If you’re unfamiliar with it, Zoom describes itself as a modern enterprise video and cloud-based platform. It’s available in 18 countries and territories (we wouldn’t be surprised if it rolls out to more areas given the current situation) and can be used to host virtual meetings via live webinar, phone and offers a messaging and file sharing platform as well.  

It’s not the only tool we use to keep in touch. We use corporate chat systems (Slack) to stay in touch during the day and share funny videos, to get things done. 

We don’t only talk about work:The key is to keeping remote working interesting and healthy so as a result we have to do more than just chat about the latest work project. People have social lives, hobbies, sports and other interests. We share daily videos of our families; our hobbies and we give people time off for charity work and birthdays.

We meet up regularly:Obviously this is not something we can readily do now given that entire cities will soon be in lockdown and we’re being advised to stay at home. But before the pandemic started (and certainly once the dust settles and we’ve beaten it) we have a quarterly face-to-face retreat where we stay in a hotel and have a couple of days of fun activities to get to know each other better etc.

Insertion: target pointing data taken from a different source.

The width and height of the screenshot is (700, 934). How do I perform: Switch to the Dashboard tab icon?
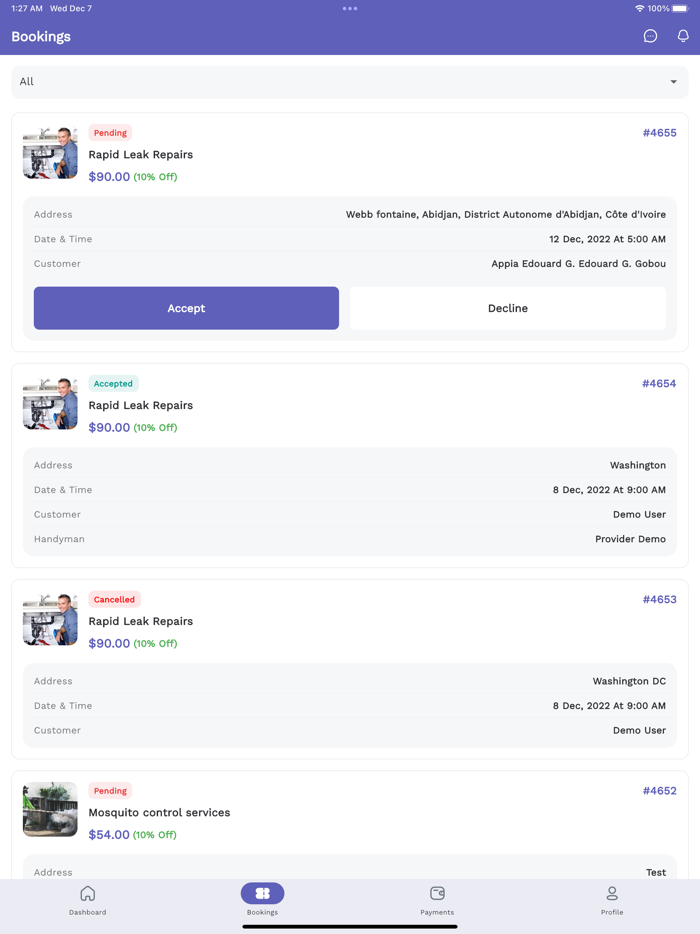[x=87, y=894]
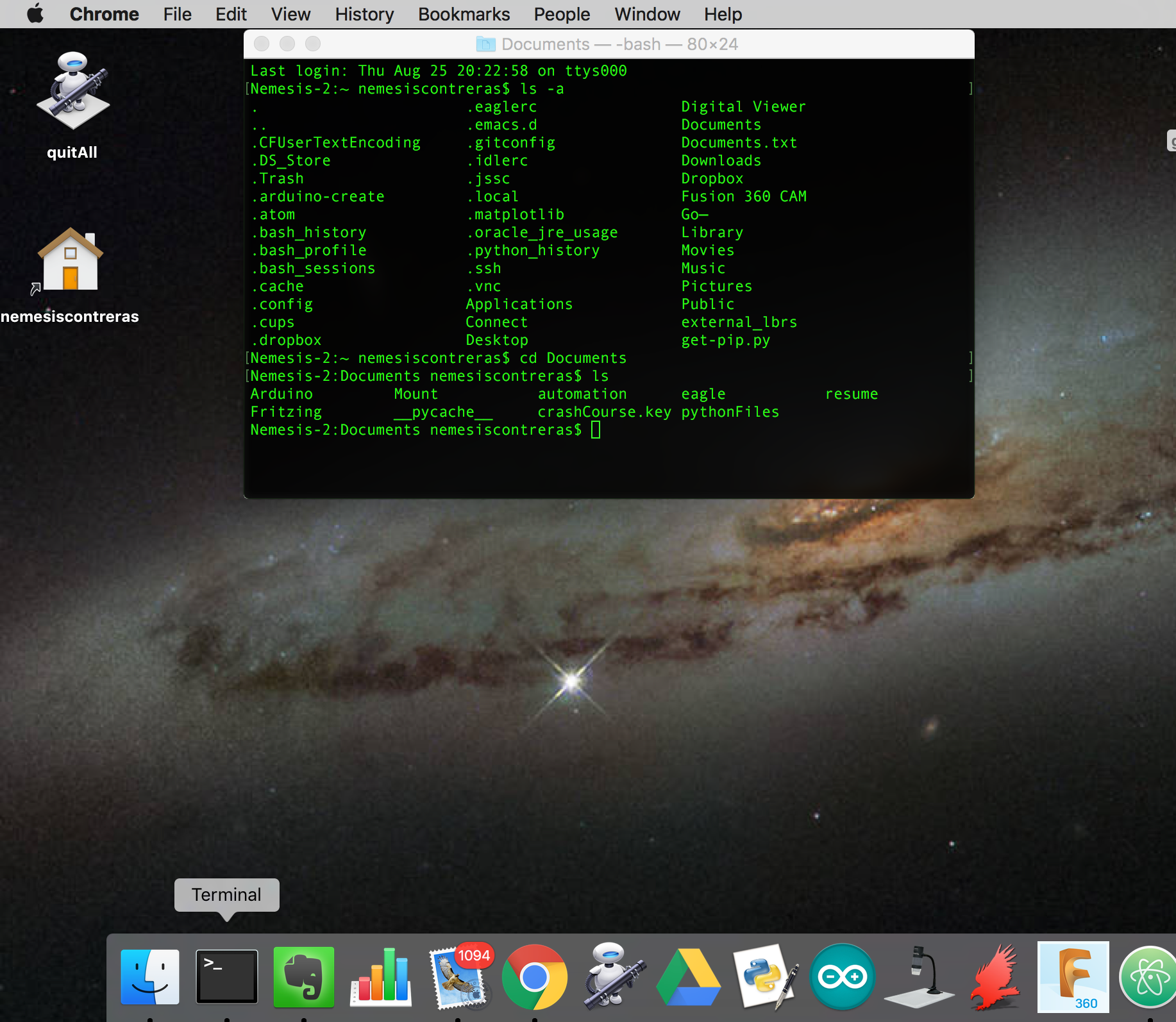This screenshot has height=1022, width=1176.
Task: Open Automator from the Dock
Action: [x=612, y=976]
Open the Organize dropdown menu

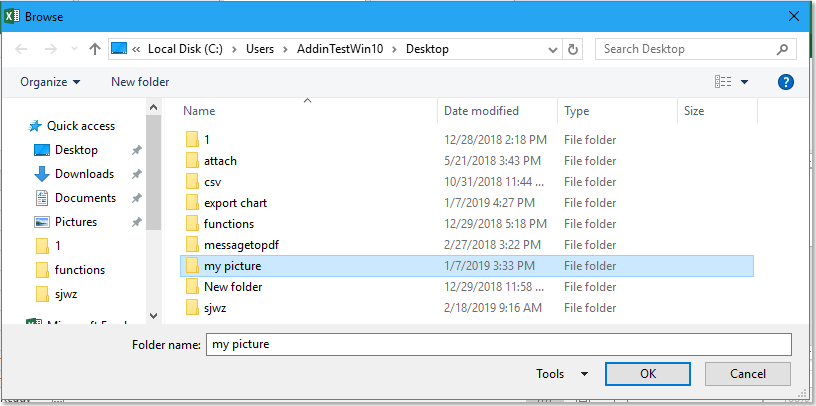coord(50,82)

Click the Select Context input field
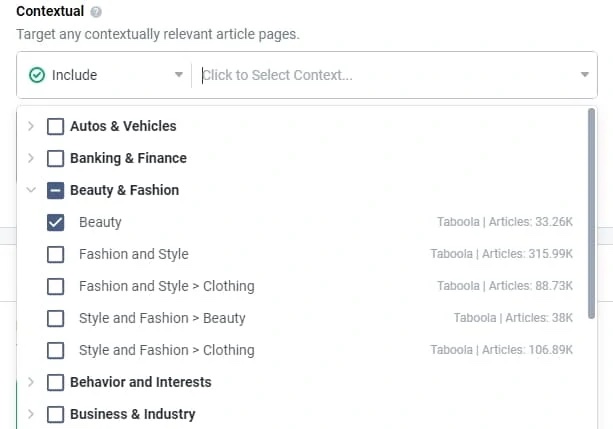click(x=380, y=75)
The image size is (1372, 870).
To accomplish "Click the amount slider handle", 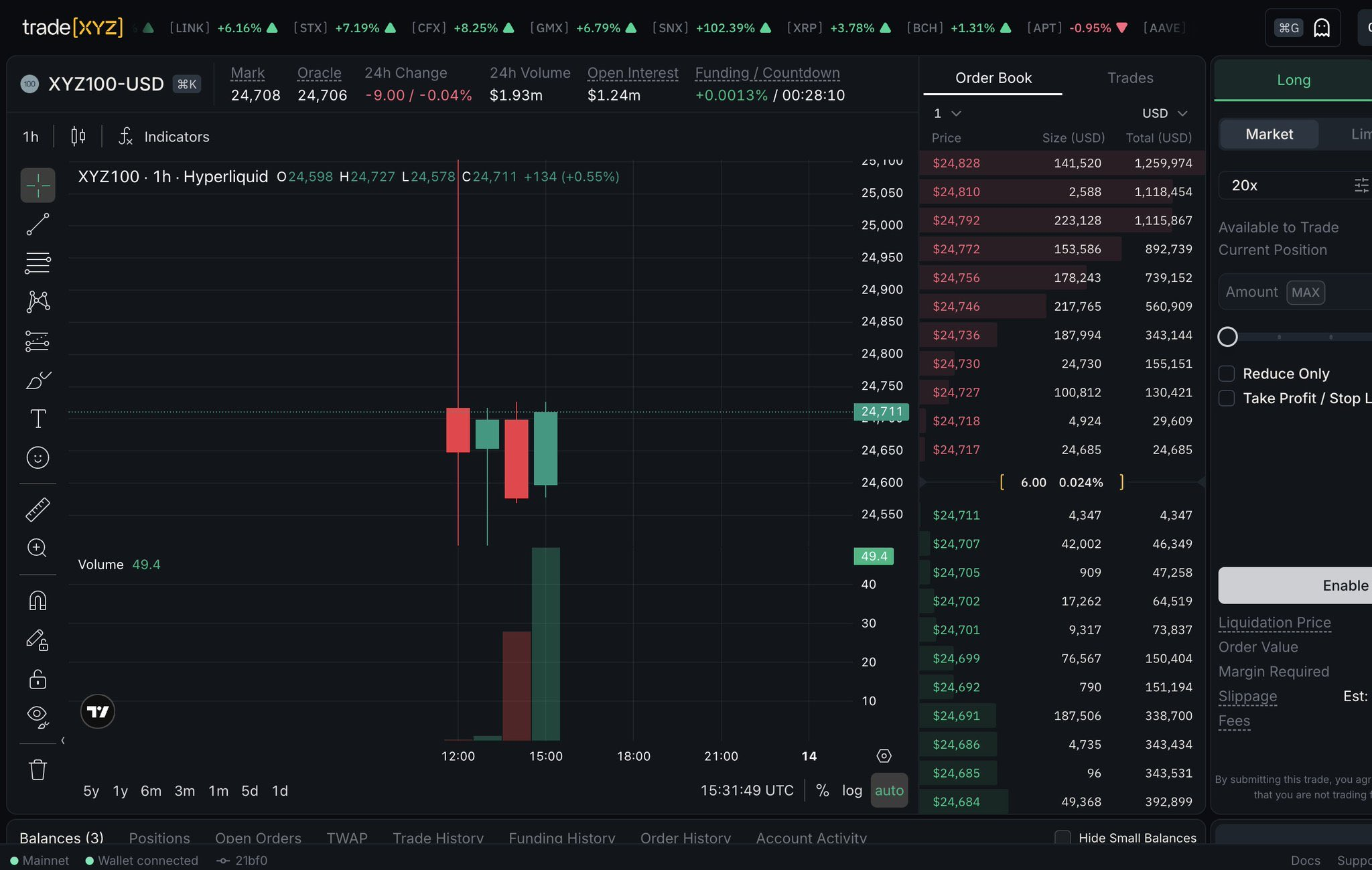I will 1227,337.
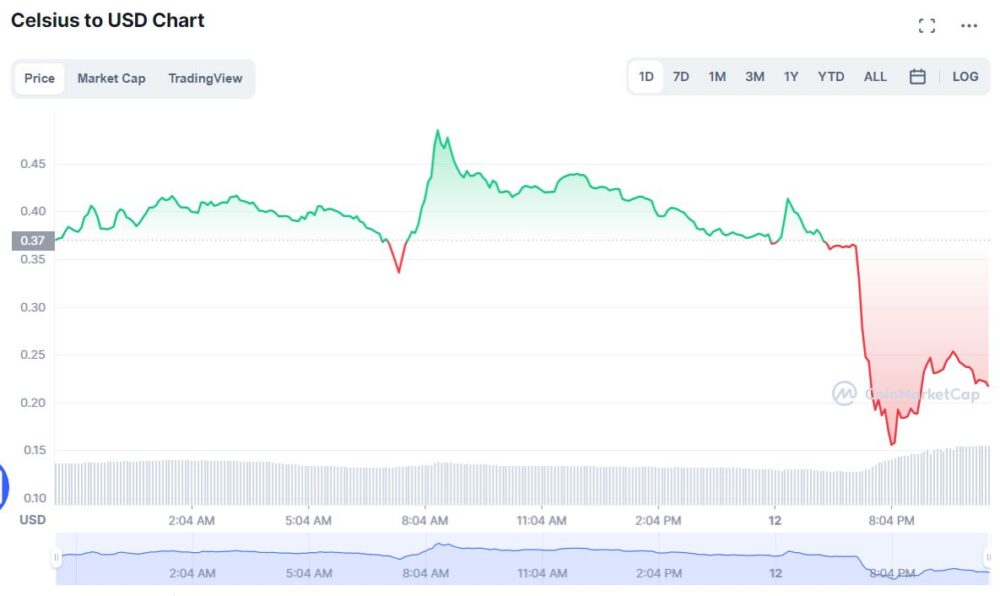Image resolution: width=1000 pixels, height=596 pixels.
Task: Show ALL time price history
Action: (x=875, y=77)
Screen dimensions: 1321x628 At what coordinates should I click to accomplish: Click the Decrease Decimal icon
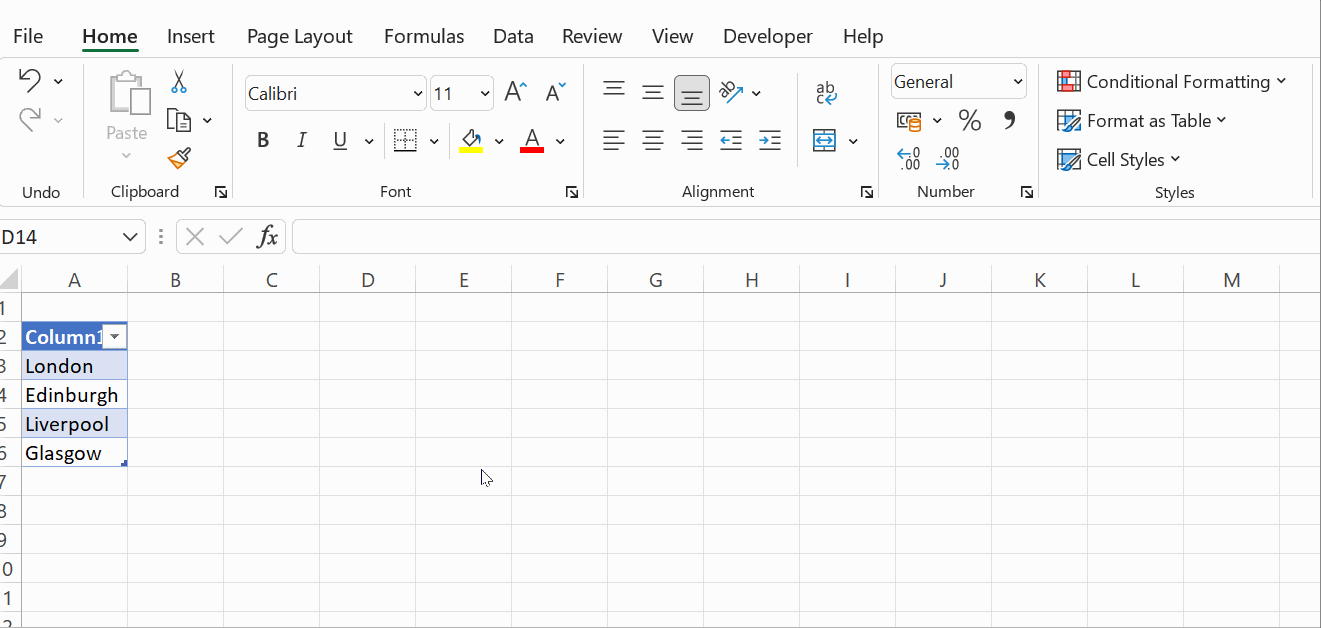pos(947,158)
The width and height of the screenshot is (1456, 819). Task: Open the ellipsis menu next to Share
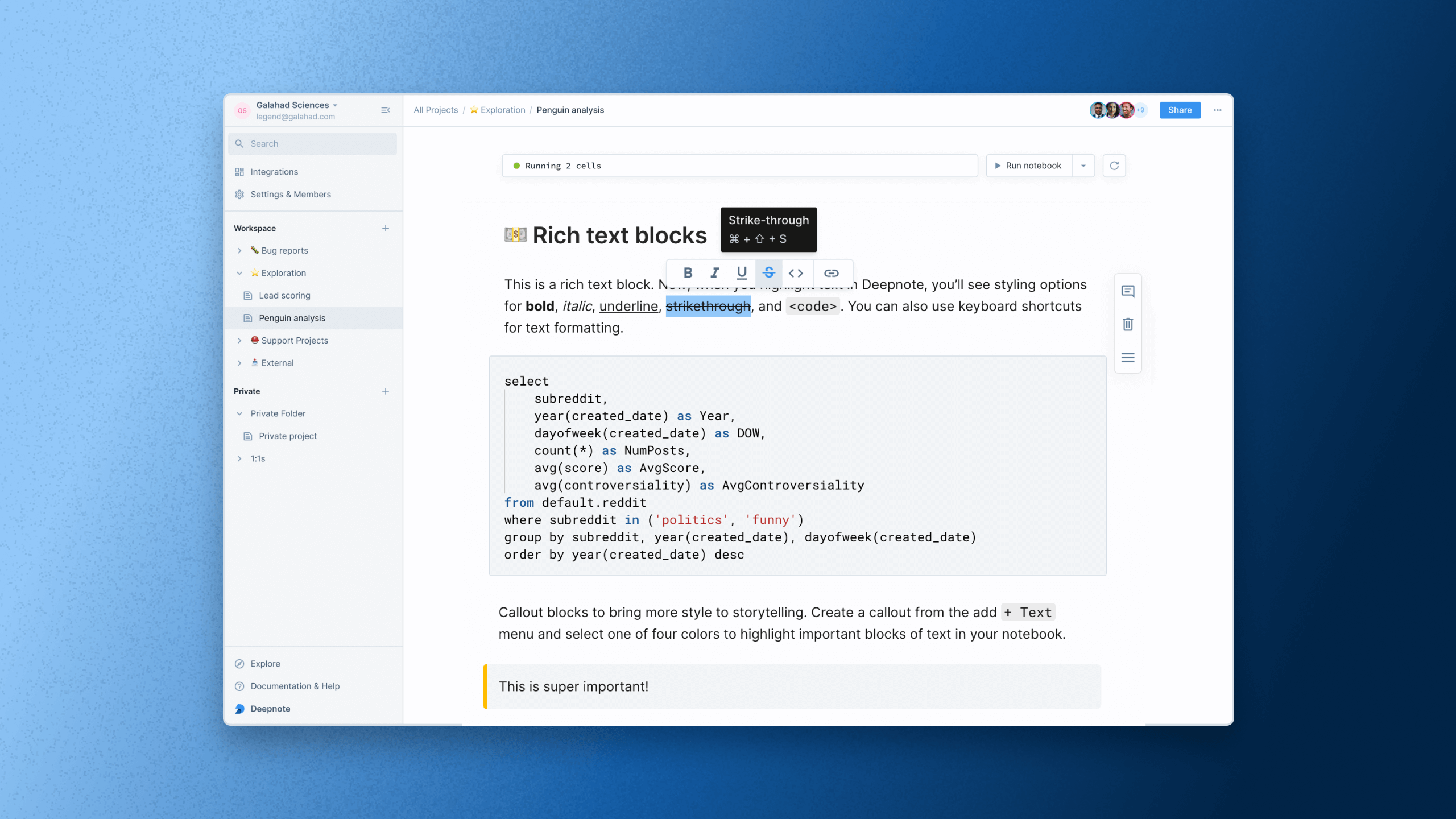pos(1217,110)
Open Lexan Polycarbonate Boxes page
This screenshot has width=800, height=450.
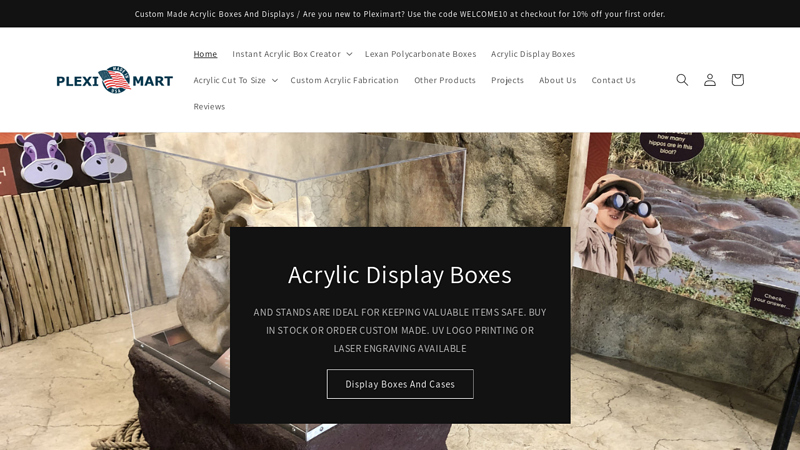420,54
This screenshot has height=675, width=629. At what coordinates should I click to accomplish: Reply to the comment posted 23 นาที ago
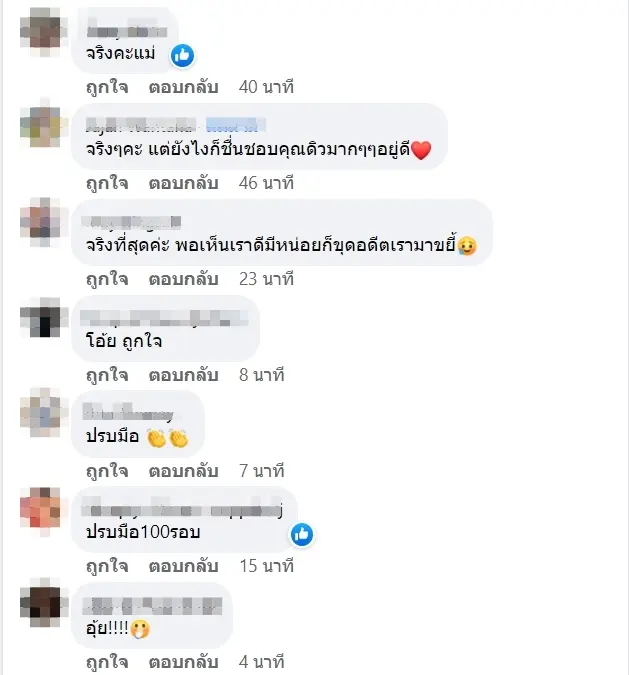click(x=184, y=279)
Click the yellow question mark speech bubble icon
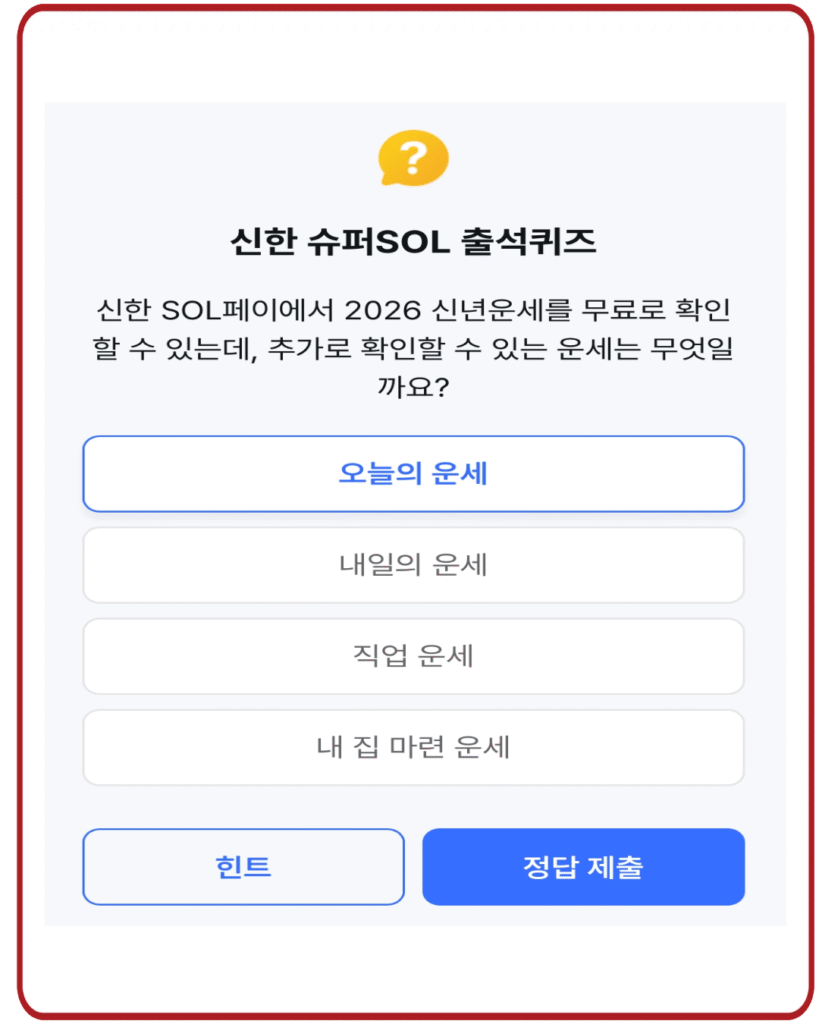The image size is (819, 1024). click(x=413, y=159)
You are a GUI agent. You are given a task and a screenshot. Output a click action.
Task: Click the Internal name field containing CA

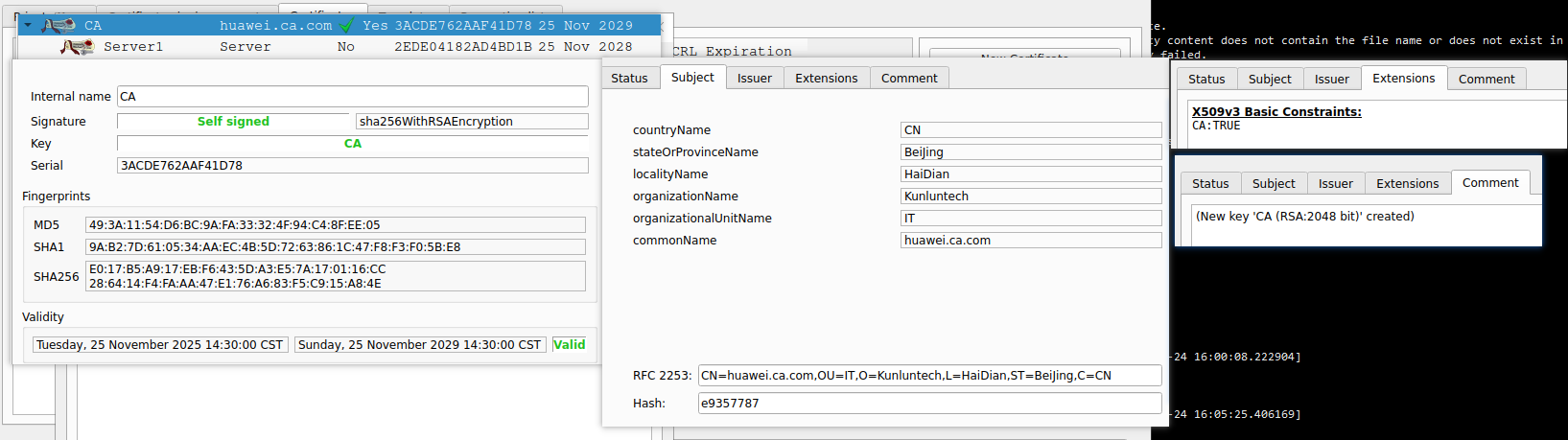[x=352, y=97]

At SchemeServe, team member life/work balance is optimal, and people join our business to experience this. We all have the same mindset and value this very highly.  We have many staff in remote parts of the UK which give them the life they want.

You don’t have to use Slack and Zoom. There are lots of other remote working tools that you can use including Skype, WhatsApp, Webex, Microsoft’s Teams platform, Asana, Monday – the list goes on. Some, like Webex, have a free trial period so you can see which tool works best for you and your business.

Don’t forget that working remotely can present its own set of security challenges. Hackers are aware that people are currently more vulnerable and unsure and they’re taking advantage of this. Make sure you make use of a virtual private network (VPN), encryption and inform employees that they should not open emails from strange and unfamiliar sources, especially if they ask you to click on a link or download a document.

Self-isolation and working remotely doesn’t have to be all doom and gloom. Use this opportunity to showcase your ability to do your work remotely. Employers should likewise use this opportunity to explore the benefits that remote working can bring to their employees and their bottom line.

While there are some security risks to working from home these can be addressed. Think about it! You have to pay for that office space and for each seat that’s occupied. You don’t have to supply stationery or for cleaners. Your employees get lots out of it too. They don’t have to pay exorbitant transport fees just to get into work. They can get sick just by taking public transport to get to work.

If you offer flexible working, it means they will never have to miss a child’s nativity play again or a vital doctor or dentist appointment. Because if the job is done should you really care when or how it’s done?

Besides the social and business profit impact, there’s the added benefit of helping out the environment. There’ll be fewer cars on the road and that in itself will dramatically reduce the pollution.

Of course, not everyone can work from home or remotely. That’s definitely one thing this pandemic has demonstrated. We need our teachers, nurses, deliverymen and farmers to do what they do best. It’s what gives the rest of us the privilege to work from home. If your job doesn’t involve the need for face to face interaction there’s no better way to work in our opinion!